What New Information Does This Article Contribute?

  • This article reports the largest prospective randomized study with cardiac magnetic resonance testing the cardioprotective effects of G-CSF in STEMI patients with left ventricular dysfunction (LV) following primary reperfusion at high-risk of LV remodeling.

  • Early subcutaneous administration of 5 µg/kg G-CSF twice a day for 6 consecutive days exerted beneficial effects in terms of global systolic function, adverse remodeling, scar size, and myocardial strain.

The therapeutic modulation of cytokines in STEMI has the potential to improve infarct healing and LV remodeling.

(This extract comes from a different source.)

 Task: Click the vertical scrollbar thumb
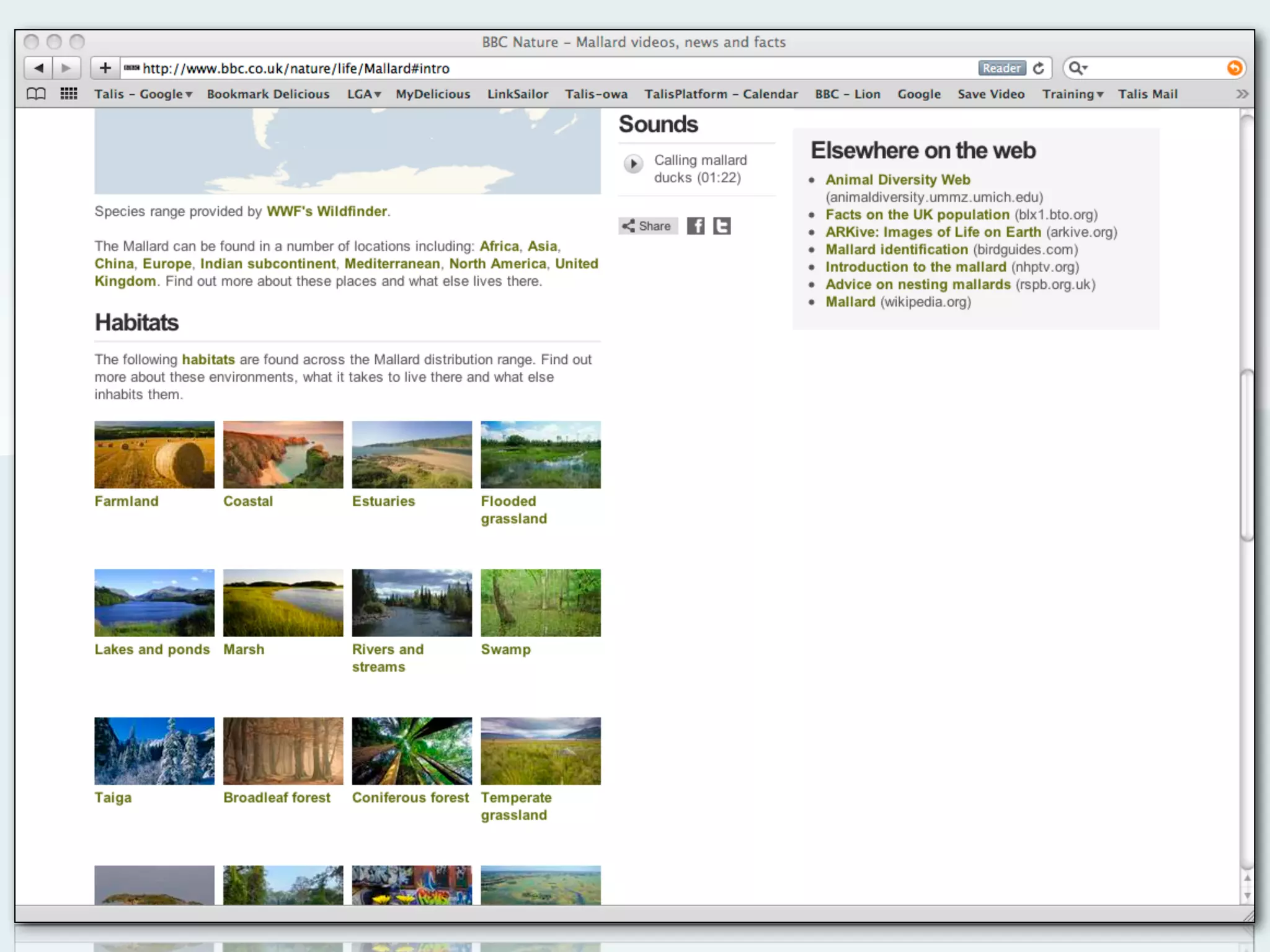point(1246,456)
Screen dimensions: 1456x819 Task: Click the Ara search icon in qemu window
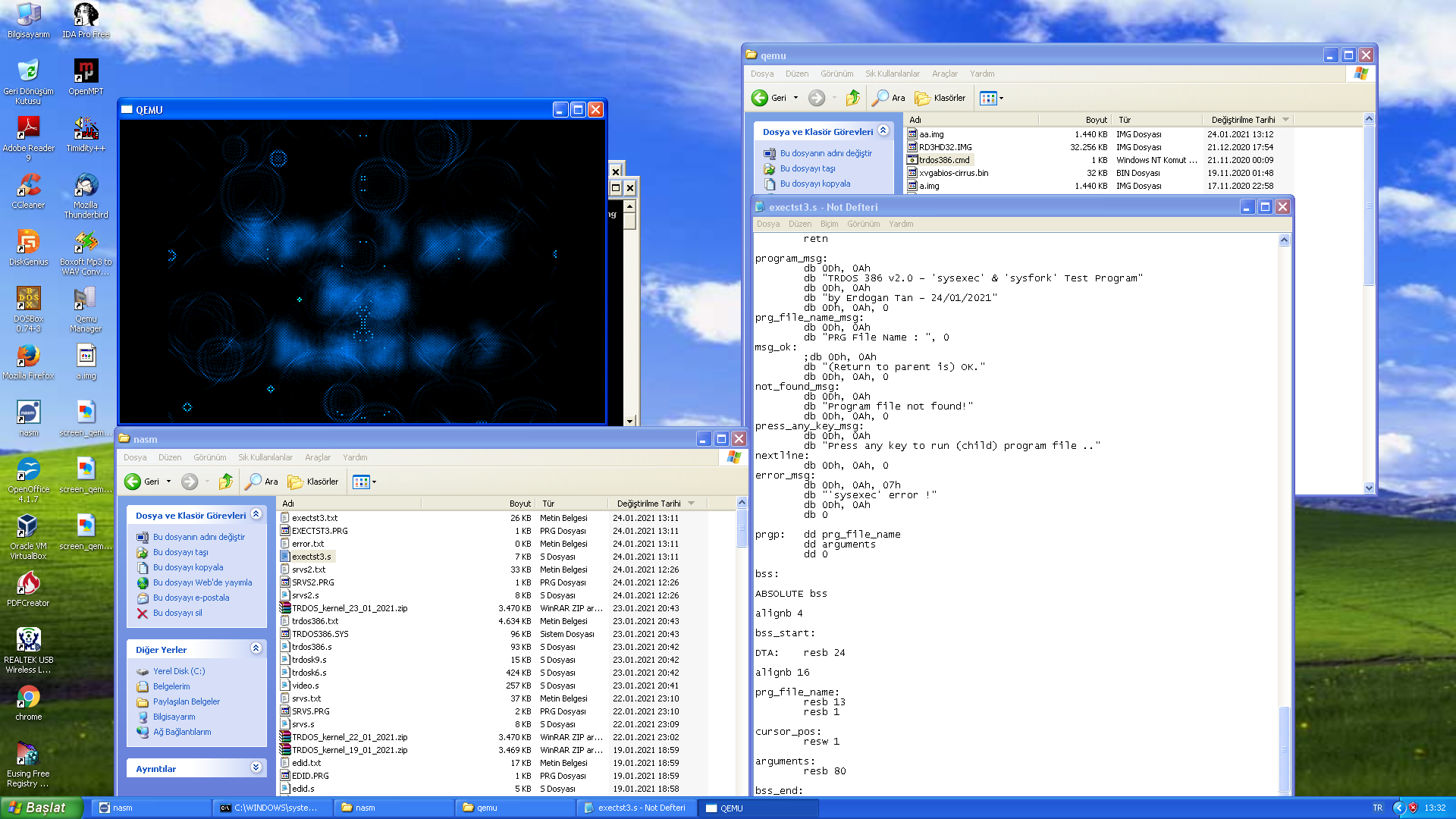pos(880,98)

Previous randomized clinical trials in STEMI using the bone marrow-mobilizer G-CSF have enrolled patients mainly at low-risk, with preserved LV function, small volumes, low prevalence of anterior myocardial infarction, and unknown symptom-to-balloon time. No other study except the STEM-AMI OUTCOME CMR (Stem Cells Mobilization in Acute Myocardial Infarction Outcome Cardiac Magnetic Resonance) Substudy trial have included patients affected by extensive STEMI with symptom-to-balloon time ≥2 and ≤12 hours, LV ejection fraction ≤45% after successful revascularization, and receiving G-CSF within 12 hours after reperfusion. The main results of this study are that early administration of G-CSF in STEMI patients at high risk of LV adverse remodeling is safe and can confer robust postconditioning cardioprotection on top of gold standard therapy in terms of LV global function amelioration, LV dilation counteraction, scar size shrinkage, and myocardial strain improvement. This drug-repositioning study suggests that G-CSF may be considered a viable therapy in STEMI patients with high likelihood of LV remodeling. These results may also have important implications for translational research aimed to better elucidate mechanisms by which G-CSF exerts a salutary effect onto the ischemic myocardium.